Top of EXERCISE DATA
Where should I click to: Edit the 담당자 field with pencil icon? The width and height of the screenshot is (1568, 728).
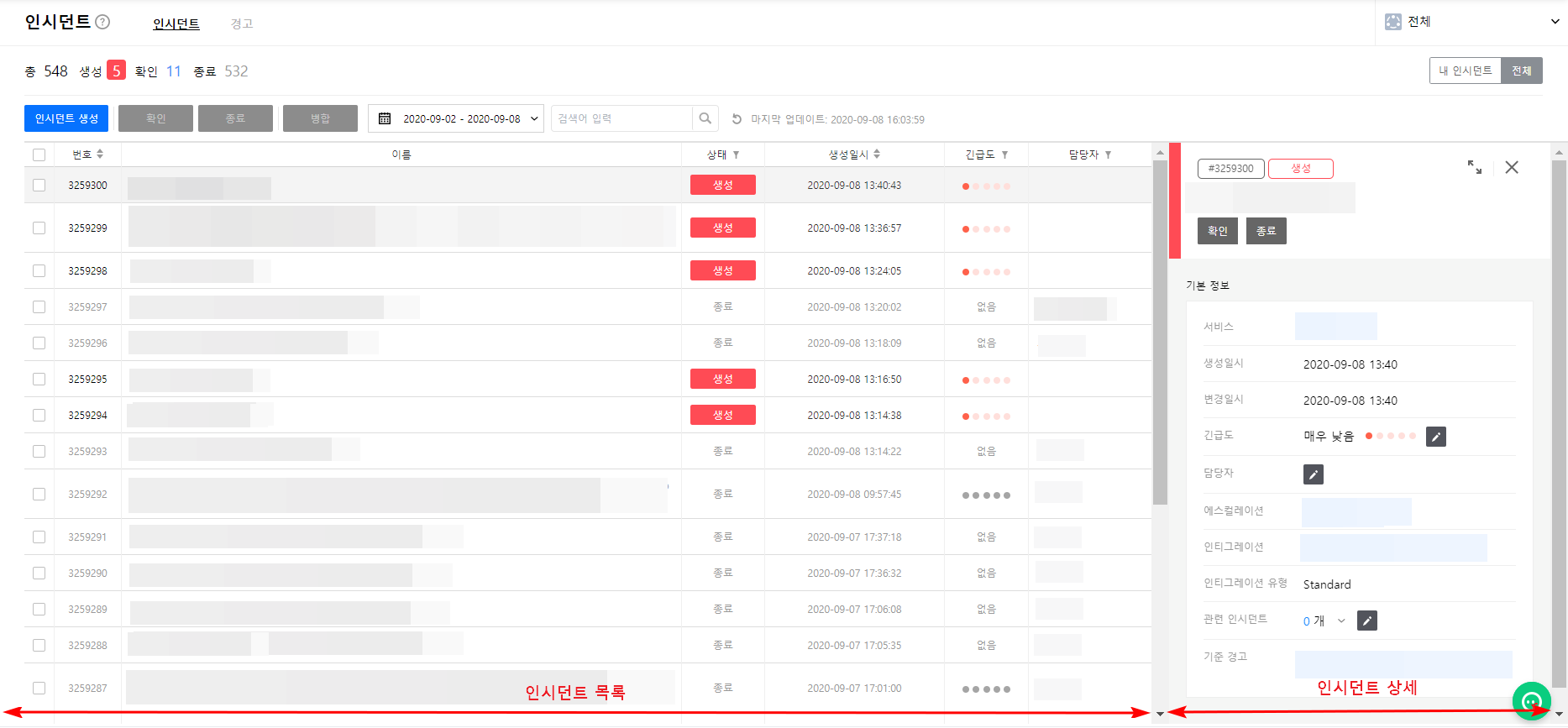tap(1313, 474)
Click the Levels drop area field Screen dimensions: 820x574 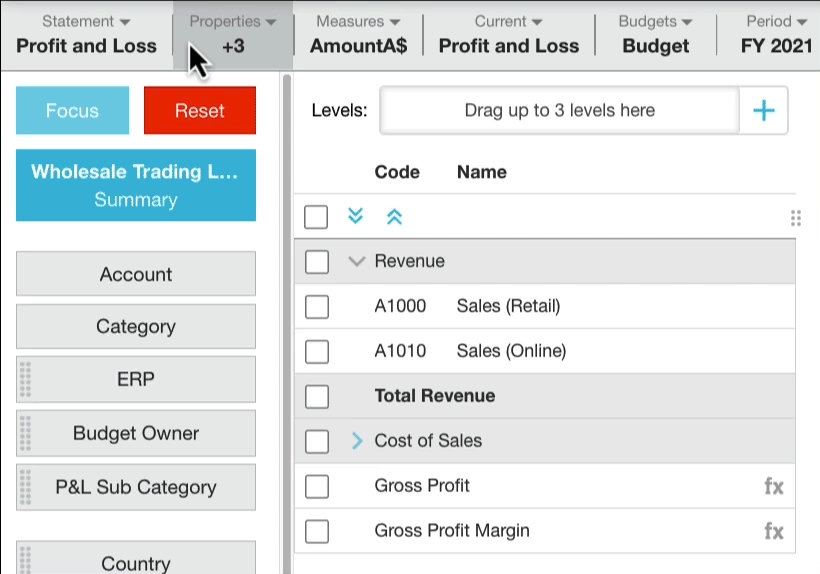point(559,111)
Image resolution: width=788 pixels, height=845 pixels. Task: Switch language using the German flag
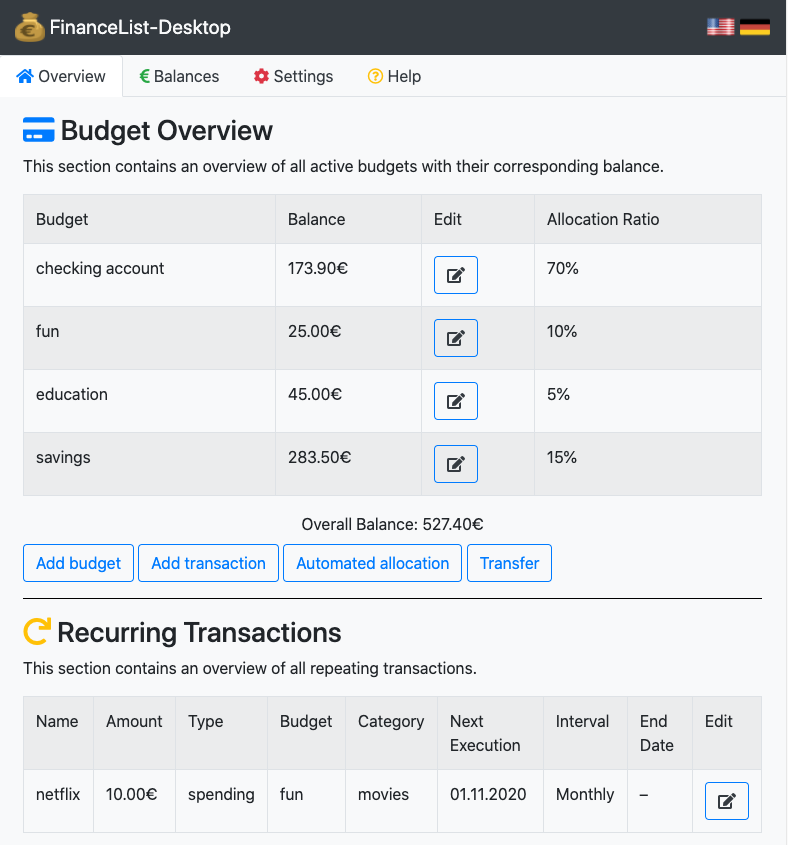coord(755,27)
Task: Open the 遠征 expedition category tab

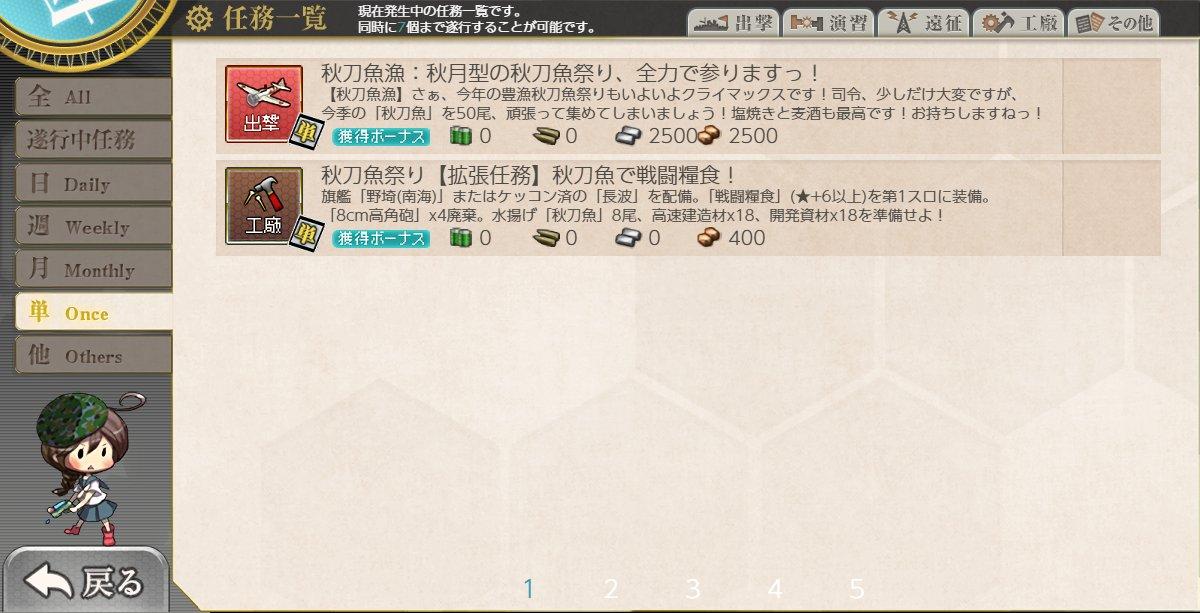Action: point(923,24)
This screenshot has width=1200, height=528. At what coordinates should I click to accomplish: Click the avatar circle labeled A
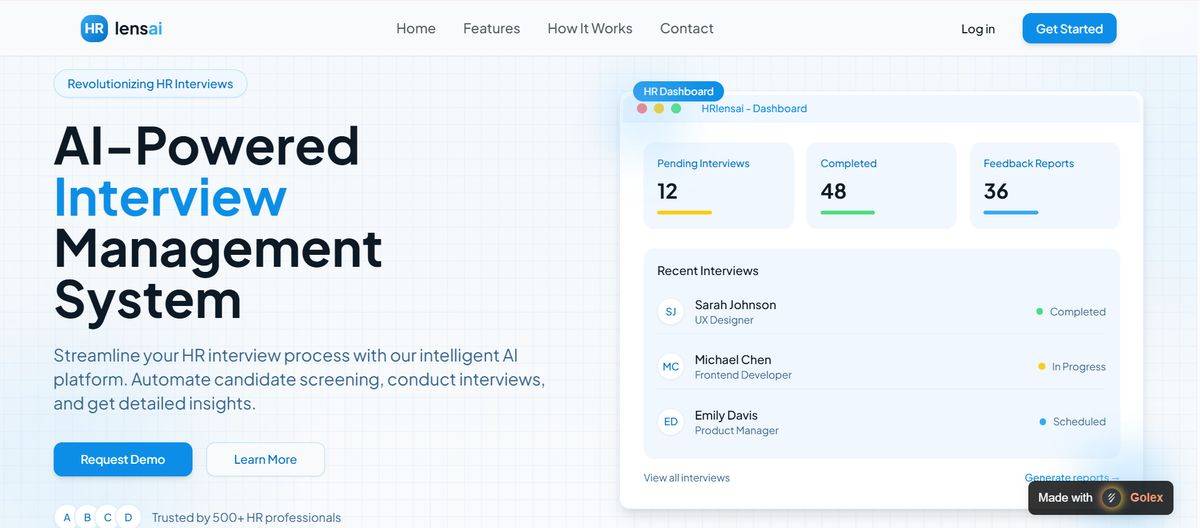click(67, 517)
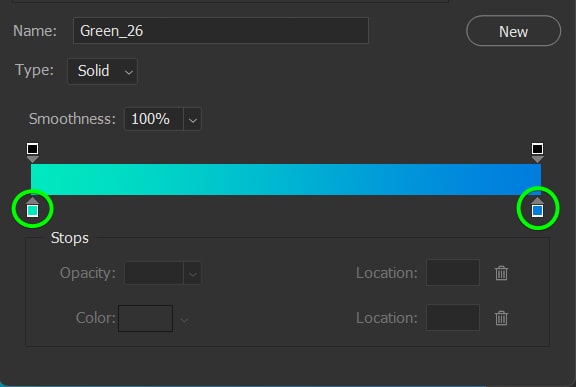This screenshot has height=387, width=576.
Task: Select the left opacity stop above gradient
Action: [x=33, y=152]
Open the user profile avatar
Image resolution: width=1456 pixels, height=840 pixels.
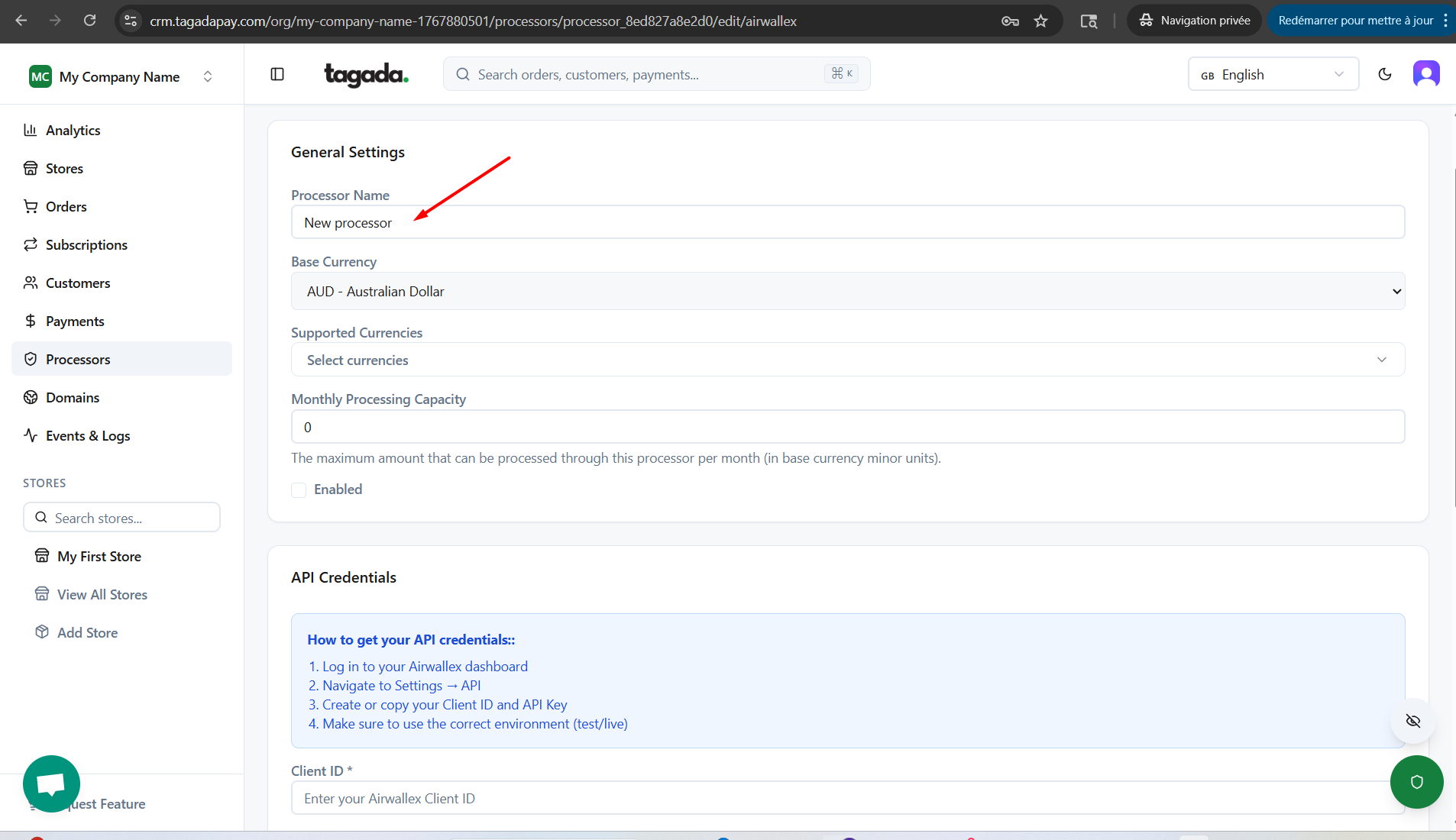point(1425,74)
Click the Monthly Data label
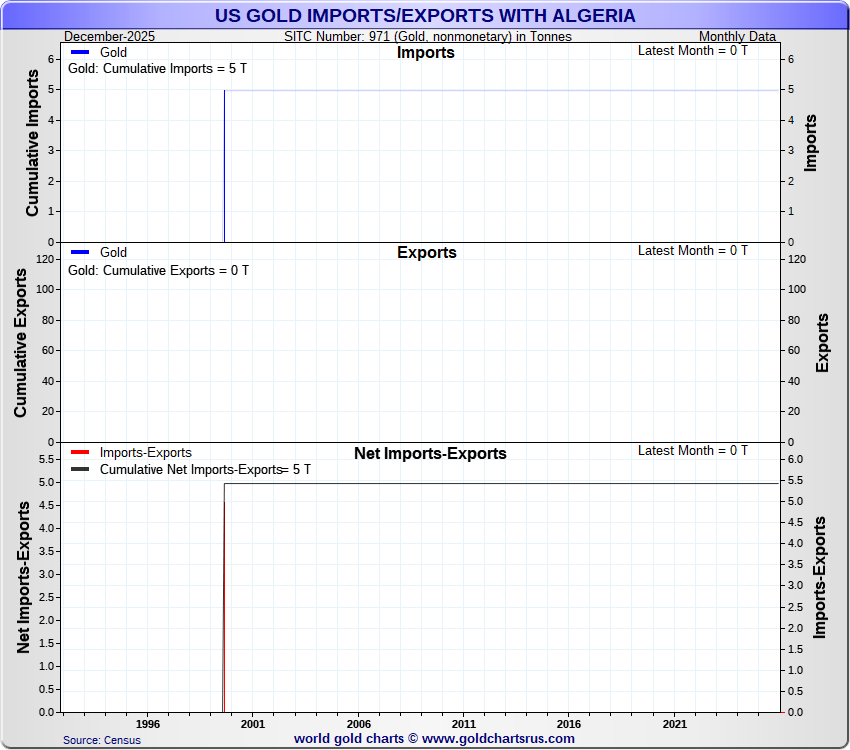Image resolution: width=850 pixels, height=750 pixels. [x=737, y=37]
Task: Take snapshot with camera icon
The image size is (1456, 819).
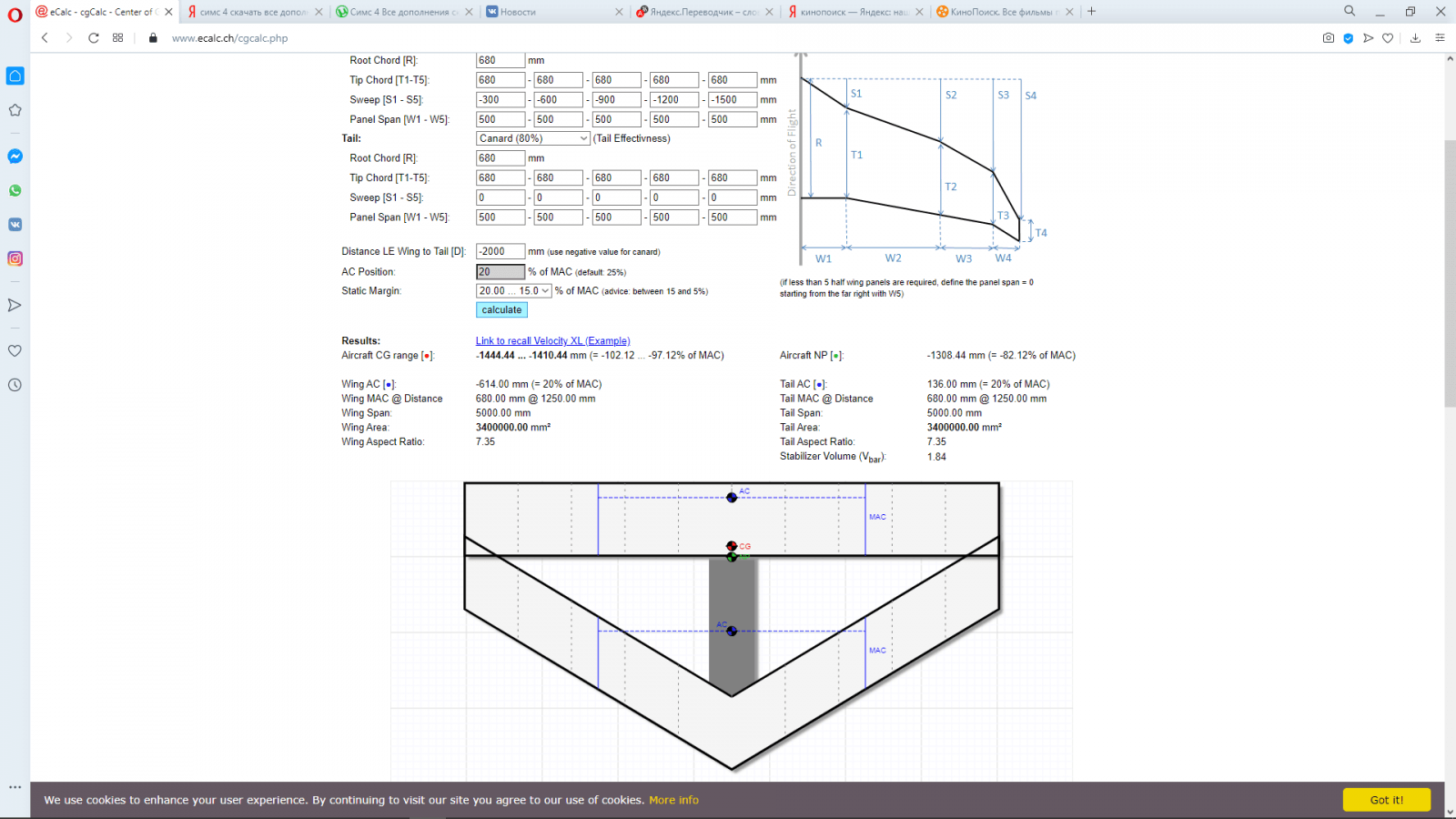Action: click(x=1329, y=38)
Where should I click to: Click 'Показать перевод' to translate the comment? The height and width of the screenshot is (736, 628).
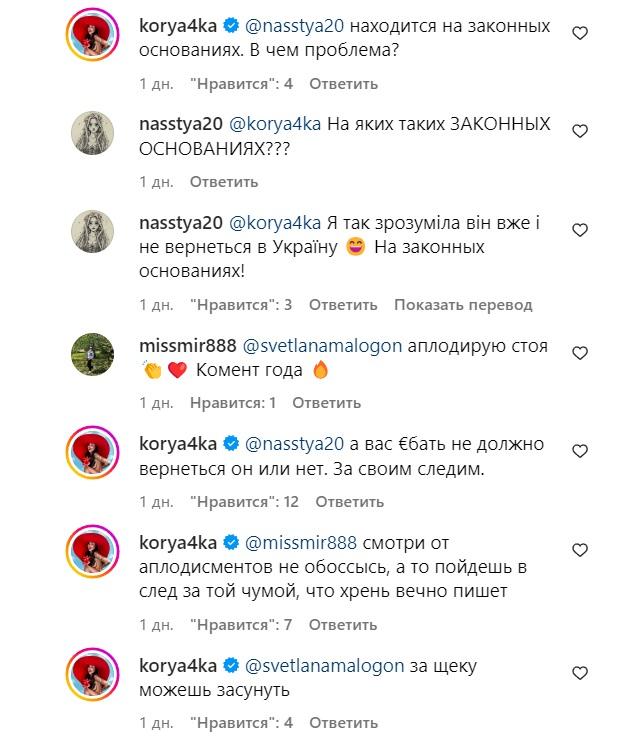tap(463, 305)
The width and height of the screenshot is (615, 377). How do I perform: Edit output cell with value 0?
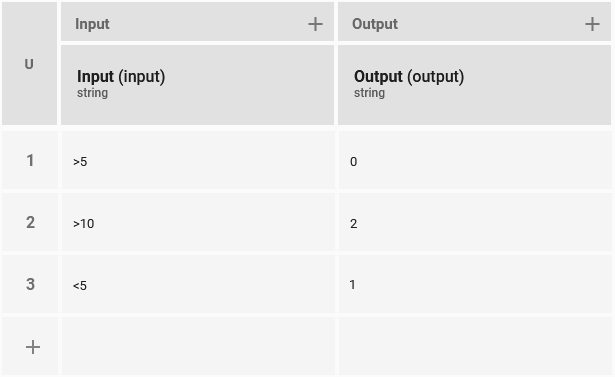tap(475, 160)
Bottom of EXERCISE DATA
[EXERCISE PROMPT]
Restate the lines above exactly, from the one bearing "The width and height of the screenshot is (615, 377)." through the final line of the material, both included, omitting pictures.

[EXPECTED ANSWER]
The width and height of the screenshot is (615, 377). How do I perform: Edit output cell with value 0?
tap(475, 160)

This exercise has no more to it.